[Source records]
────────────────
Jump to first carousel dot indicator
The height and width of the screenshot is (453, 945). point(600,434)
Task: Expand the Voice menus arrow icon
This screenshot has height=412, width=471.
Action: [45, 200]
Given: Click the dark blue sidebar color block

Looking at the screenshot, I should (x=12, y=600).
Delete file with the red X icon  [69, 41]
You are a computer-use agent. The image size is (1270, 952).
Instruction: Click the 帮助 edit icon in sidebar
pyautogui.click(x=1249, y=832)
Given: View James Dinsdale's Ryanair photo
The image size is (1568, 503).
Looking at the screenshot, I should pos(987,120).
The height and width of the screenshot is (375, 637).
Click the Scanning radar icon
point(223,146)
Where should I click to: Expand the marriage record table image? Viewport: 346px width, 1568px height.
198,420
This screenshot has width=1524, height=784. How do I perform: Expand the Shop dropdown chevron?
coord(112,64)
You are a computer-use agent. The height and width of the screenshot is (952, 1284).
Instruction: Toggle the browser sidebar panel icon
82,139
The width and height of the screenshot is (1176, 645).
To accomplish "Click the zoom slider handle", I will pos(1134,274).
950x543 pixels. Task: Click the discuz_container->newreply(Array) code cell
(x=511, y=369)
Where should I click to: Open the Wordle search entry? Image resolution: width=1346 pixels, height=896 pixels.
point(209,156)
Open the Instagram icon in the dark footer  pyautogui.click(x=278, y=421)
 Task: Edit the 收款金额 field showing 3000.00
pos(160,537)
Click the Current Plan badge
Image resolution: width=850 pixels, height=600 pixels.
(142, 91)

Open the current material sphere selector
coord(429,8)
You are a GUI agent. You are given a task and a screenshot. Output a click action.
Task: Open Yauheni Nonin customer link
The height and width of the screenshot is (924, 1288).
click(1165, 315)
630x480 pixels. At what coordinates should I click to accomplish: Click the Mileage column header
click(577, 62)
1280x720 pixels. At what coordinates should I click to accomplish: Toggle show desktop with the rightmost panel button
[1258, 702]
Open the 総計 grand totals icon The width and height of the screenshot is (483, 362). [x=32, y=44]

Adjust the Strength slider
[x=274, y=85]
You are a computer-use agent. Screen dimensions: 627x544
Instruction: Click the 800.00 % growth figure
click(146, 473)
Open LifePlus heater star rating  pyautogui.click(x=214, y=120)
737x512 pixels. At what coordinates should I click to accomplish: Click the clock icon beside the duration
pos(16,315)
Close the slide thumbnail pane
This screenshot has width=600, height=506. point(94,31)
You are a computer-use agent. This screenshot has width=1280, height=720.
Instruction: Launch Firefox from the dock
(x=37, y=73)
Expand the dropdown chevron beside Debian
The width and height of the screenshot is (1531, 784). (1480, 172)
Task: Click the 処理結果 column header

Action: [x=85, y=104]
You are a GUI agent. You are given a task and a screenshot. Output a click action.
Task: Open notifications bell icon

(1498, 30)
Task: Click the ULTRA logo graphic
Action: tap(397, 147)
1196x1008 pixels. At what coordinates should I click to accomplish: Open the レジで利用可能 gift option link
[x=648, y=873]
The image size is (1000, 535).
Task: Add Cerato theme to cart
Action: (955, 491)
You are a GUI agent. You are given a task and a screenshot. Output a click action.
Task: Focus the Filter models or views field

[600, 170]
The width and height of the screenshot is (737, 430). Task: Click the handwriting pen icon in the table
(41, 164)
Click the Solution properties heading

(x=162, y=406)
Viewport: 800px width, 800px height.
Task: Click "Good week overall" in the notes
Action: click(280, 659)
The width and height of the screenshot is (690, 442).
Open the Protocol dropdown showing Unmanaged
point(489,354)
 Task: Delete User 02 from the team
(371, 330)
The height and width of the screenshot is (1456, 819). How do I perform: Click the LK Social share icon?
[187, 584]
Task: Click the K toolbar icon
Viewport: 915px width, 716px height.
────────────────
Copy the records above exactly, beginning at the line that contains "Instruction: Click the 帮助" and stopping after the line that contains "The width and height of the screenshot is (1176, 645).".

Instruction: Click the 帮助 edit icon in sidebar
pyautogui.click(x=1249, y=832)
Given: View James Dinsdale's Ryanair photo
The image size is (1568, 503).
Looking at the screenshot, I should pos(987,120).
The height and width of the screenshot is (375, 637).
Click the Scanning radar icon
point(223,146)
Where should I click to: Expand the marriage record table image? Viewport: 346px width, 1568px height.
198,420
This screenshot has width=1524, height=784. How do I perform: Expand the Shop dropdown chevron?
coord(112,64)
You are a computer-use agent. The height and width of the screenshot is (952, 1284).
Instruction: Toggle the browser sidebar panel icon
82,139
The width and height of the screenshot is (1176, 645).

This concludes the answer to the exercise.